§ **What to do**
Please lay out every line of the entries below as a Markdown table with two columns, Row and Entry line, numbering the rows and skipping blank lines. Leave the pictures out.

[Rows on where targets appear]
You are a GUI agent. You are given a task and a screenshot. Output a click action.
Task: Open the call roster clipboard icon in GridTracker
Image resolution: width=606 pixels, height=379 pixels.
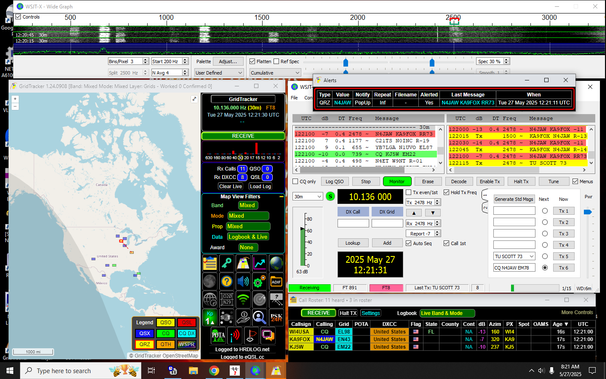pyautogui.click(x=210, y=263)

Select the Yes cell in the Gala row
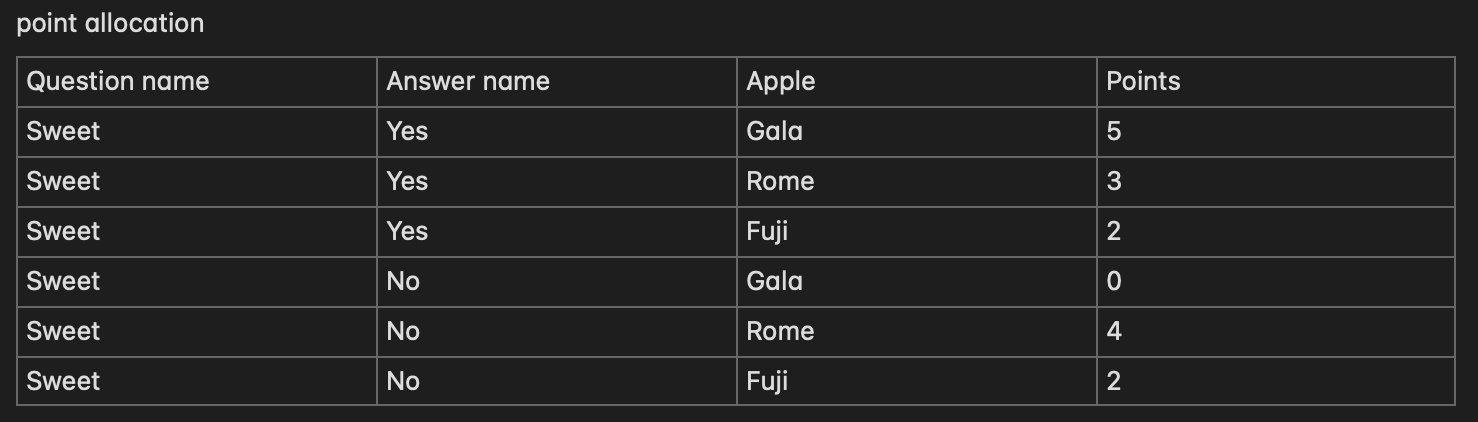(x=407, y=131)
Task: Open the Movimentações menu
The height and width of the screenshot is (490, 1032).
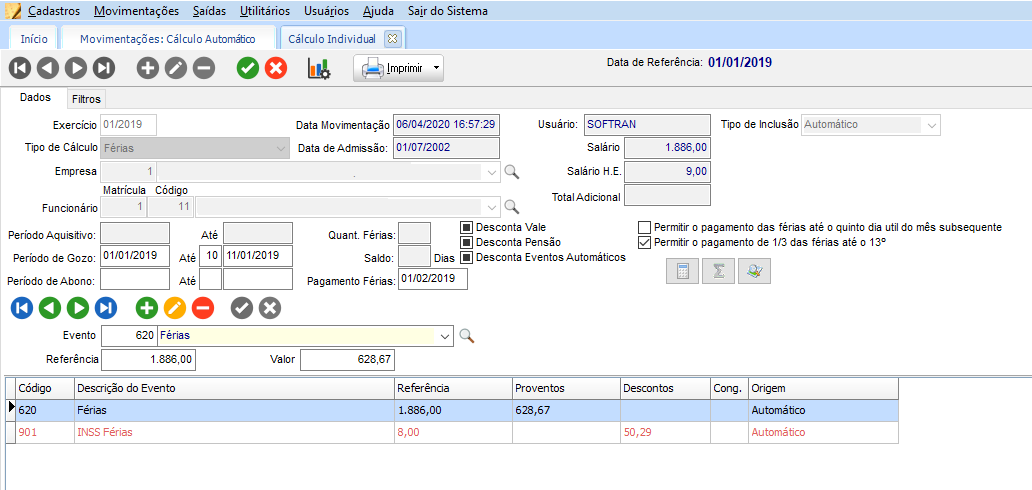Action: click(137, 11)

§ **Written answer**
| Row | Entry line |
|---|---|
| 1 | You are a GUI agent. You are given a task and a screenshot. Output a click action. |
| 2 | Task: Open the call roster clipboard icon in GridTracker |
| 3 | Image resolution: width=606 pixels, height=379 pixels. |
| 4 | pyautogui.click(x=210, y=263) |
| 5 | Select the Yes cell in the Gala row |
| 6 | (x=407, y=131) |
| 7 | Task: Open the Movimentações menu |
| 8 | The height and width of the screenshot is (490, 1032). |
| 9 | Action: click(137, 11) |